Una alfabetización política en materia de información y comunicación debe situar la explosión actual de información en su justa dimensión, como una forma paradójica de desinformación generalizada e intoxicación masiva y debe proporcionar herramientas e instrumentos que permitan discernir lo que es importante y lo que no lo es, lo que es verídico y lo que es mentira, lo que sirve para reforzar la dominación y lo que podría utilizarse para combatirla.
Esa alfabetización está relacionada con un aspecto esencial de la lucha y el quehacer político: el manejo del tiempo, puesto que es bueno recordar que, como decía Oscar Wilde, la lucha por el socialismo necesita de muchas tardes libres.
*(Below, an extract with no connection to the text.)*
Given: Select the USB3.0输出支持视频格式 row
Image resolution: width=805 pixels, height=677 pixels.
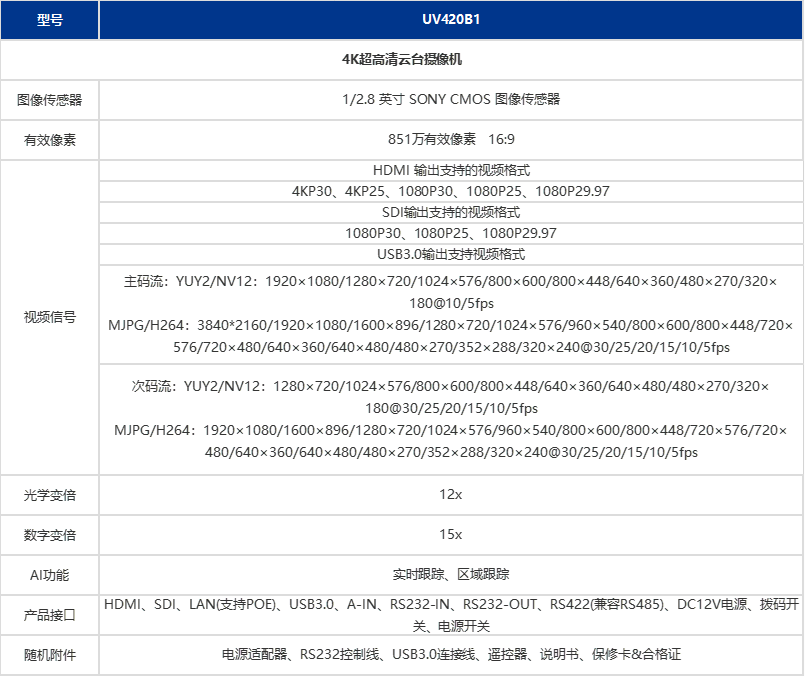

El tiempo es algo que se nos expropia y mercantiliza todos los días y a cada hora: no tenemos tiempo para nada importante en la vida, pero sí para banalidades, como estar consultando el celular cada dos minutos o enviar estúpidos mensajes por whatsap , en forma delirante; no tenemos tiempo para nuestros hijos y amigos, pero sí para estar al tanto de los chismes de la farándula o del fútbol; no tenemos tiempo ni para leer ni escribir, pero sí para estar al día en el último grito de la moda en materia de una nueva aplicación para el celular… En fin, el tiempo es un asunto crucial en el frenético mundo actual y por tal razón debe ser también un aspecto central en un programa de formación política, que apunte a la cuestión de cómo recuperar el tiempo para las cosas importantes de la vida, y una muy significativa es la acción política.
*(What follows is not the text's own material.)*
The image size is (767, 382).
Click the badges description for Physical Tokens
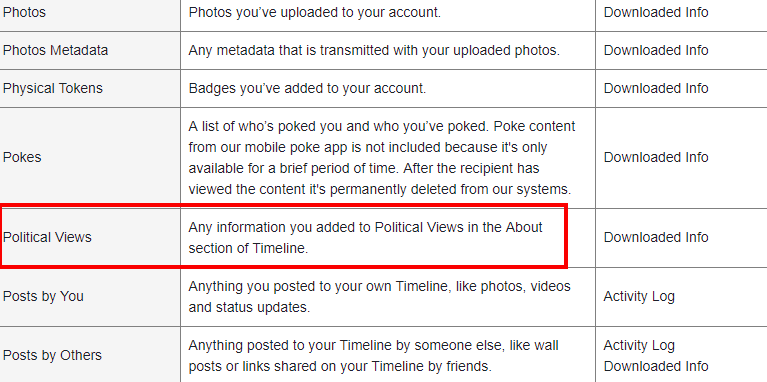point(307,89)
En conclusión, una formación política anticapitalista en estos momentos requiere de una educación temporal, que nos ayude a orientarnos en medio del despojo generalizado que sufrimos de nuestro propio yo, expropiación en la que participamos activamente porque le hemos dejado al capital que nos administre hasta los elementos más recónditos y privados de nuestra existencia y hasta el último minuto de nuestro tiempo, como lo hace a través del celular y sus diversas variantes. ¿Y si eso no es político, entonces cómo se puede catalogar?

Notas
[1] Wolfgang Streeck, ¿Cómo terminará el capitalismo? Ensayos sobre un sistema en decadencia, Editorial Traficantes de Sueños, Madrid, 2017, p. 18.
[2] Citado en Manuel Casal Lodeiro, La izquierda ante el colapso de la civilización industrial. Apuntes para un debate urgente, Editorial La Oveja Roja, Madrid, 2016, p. 43.
[3] Jorge Rietchmann, Un poquito de física, un poquito de matemáticas, un poquito de economía política, Rebelión, mayo 6 de 2015.
[4] M. Casal Lodeiro, op. cit. , pp. 64-65.
[5] Pascual Serrano, Desinformación. Cómo los medios ocultan el mundo, Editorial Península, Barcelona, 2009, p. 594.